A melhor forma (todo mundo sabe) de combater DST é a mudança de comportamento sexual (tornar o sexo "mais caro" ao afeto).
Mas isso ninguém quer pensar porque é "feio" dizer que a "vida como balada" é um beco sem saída. Mas é exatamente aí que a igreja destoa e por isso se torna essencial, para além das crenças de cada um.
O pecado da Igreja Católica nesses assuntos é "elevar" demais o nível do debate, saindo do senso comum que é simplesmente achar que sexo se resolve "lavando o corpo com água".
A igreja condena o pecado, mas não o pecador. Aceitar o uso de camisinhas em casos de prostituição pode ser apenas uma forma de "misericórdia" pelo coitado sexual que "vende" seu corpo como escravo.
publicado Folha de São Paulo no dia 25/11/10 - disponível para assinantes em http://www1.folha.uol.com.br/fsp/mundo/ft2511201006.htm

Um comentário:

  1. Tenho a impressão de que os católicos que efetivamente lutam pela humanização da sexualidade não estão no Vaticano, mas no "front" das muitas pastorais ligadas a sexualidade que muito antes da "misericordiosa" fala do antigo inquisidor souberam priorizar o espirito da lei em detrimento de sua letra morta.

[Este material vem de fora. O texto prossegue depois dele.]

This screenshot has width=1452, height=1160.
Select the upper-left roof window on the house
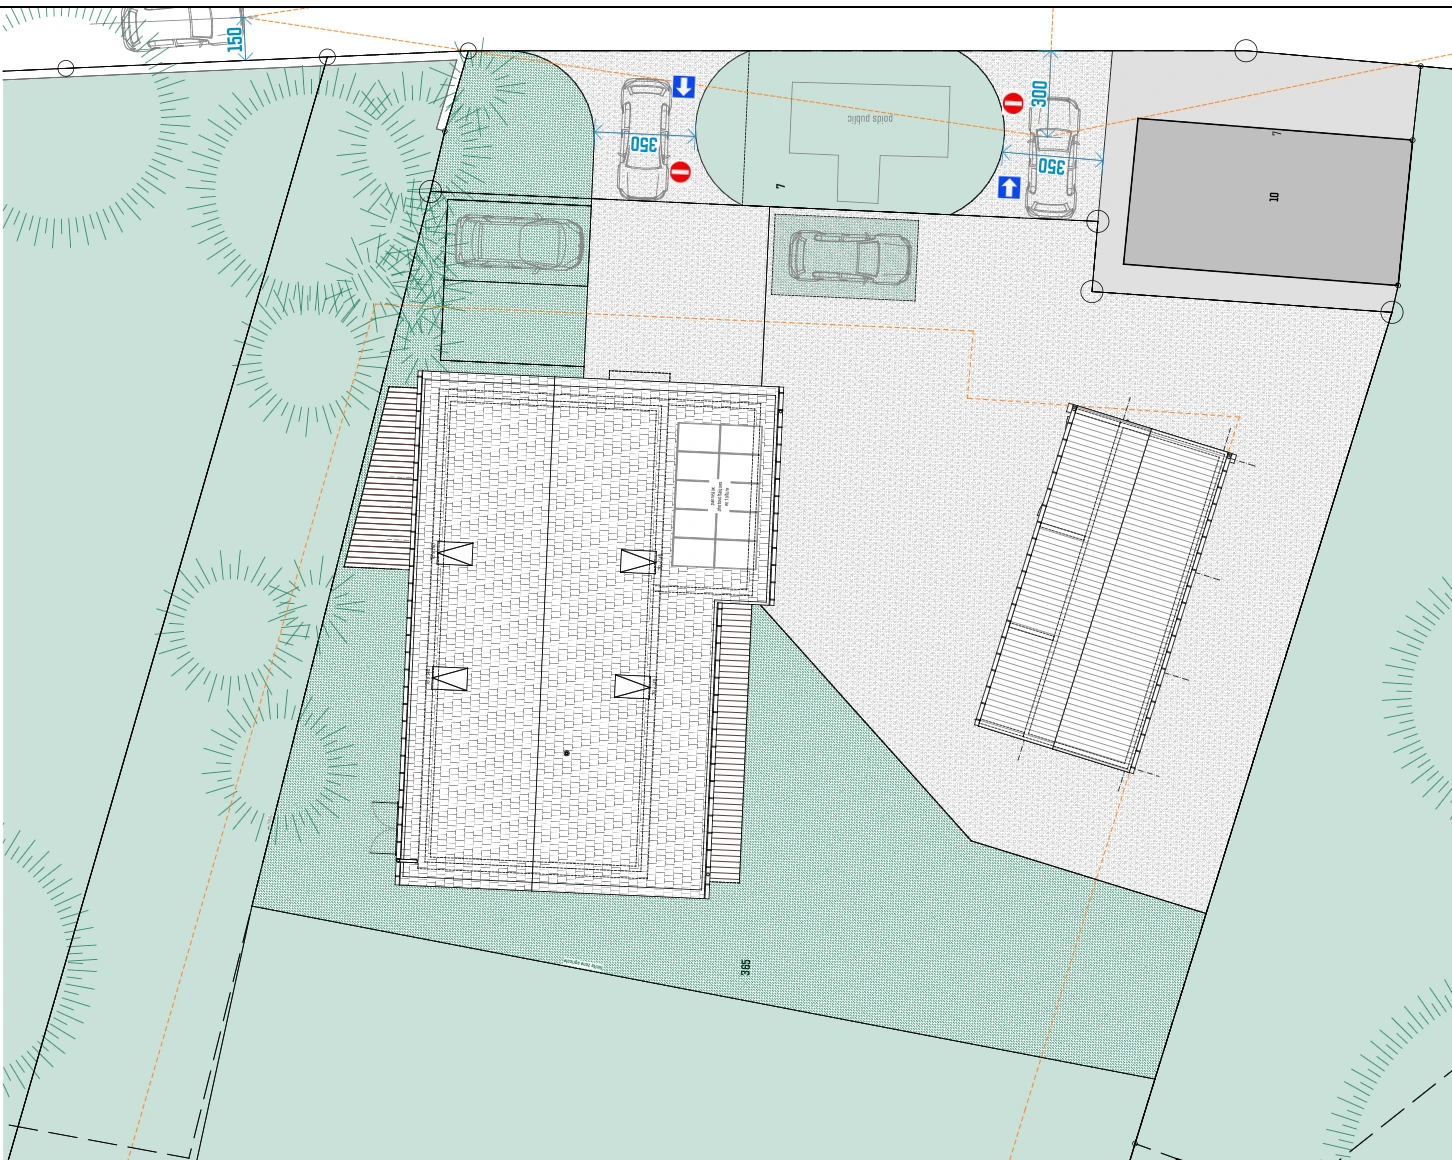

    Ja que o intelectual famoso não o fez dou eu os parabés aos homens e mulheres anonimos que leais a sua fé souberam chegar aos prostibulos, as ruas, as baladas e aos jovens com uma mensagem ética mas não irresponsável.

    Outra coisa. Desconfio seriamente tambem da afirmação categórica e não fundamentada do articulista de que a posição da ICAR nao afeta politicas públicas em especial a distribuição de camisinhas. Ou o Papa é João Batista ou é um tolo de ficar pregando no deserto.
    Alguem mais duvida da influencia da ICAR junto aos Estados com grande contingente de população católica?

    O professor Pondé teria lido as orientações do vaticano para os politicos e legisladores católicos sobre sua responsabilidade de defender as posições desta religião na elaboração de leis civis.

    Bom é isso...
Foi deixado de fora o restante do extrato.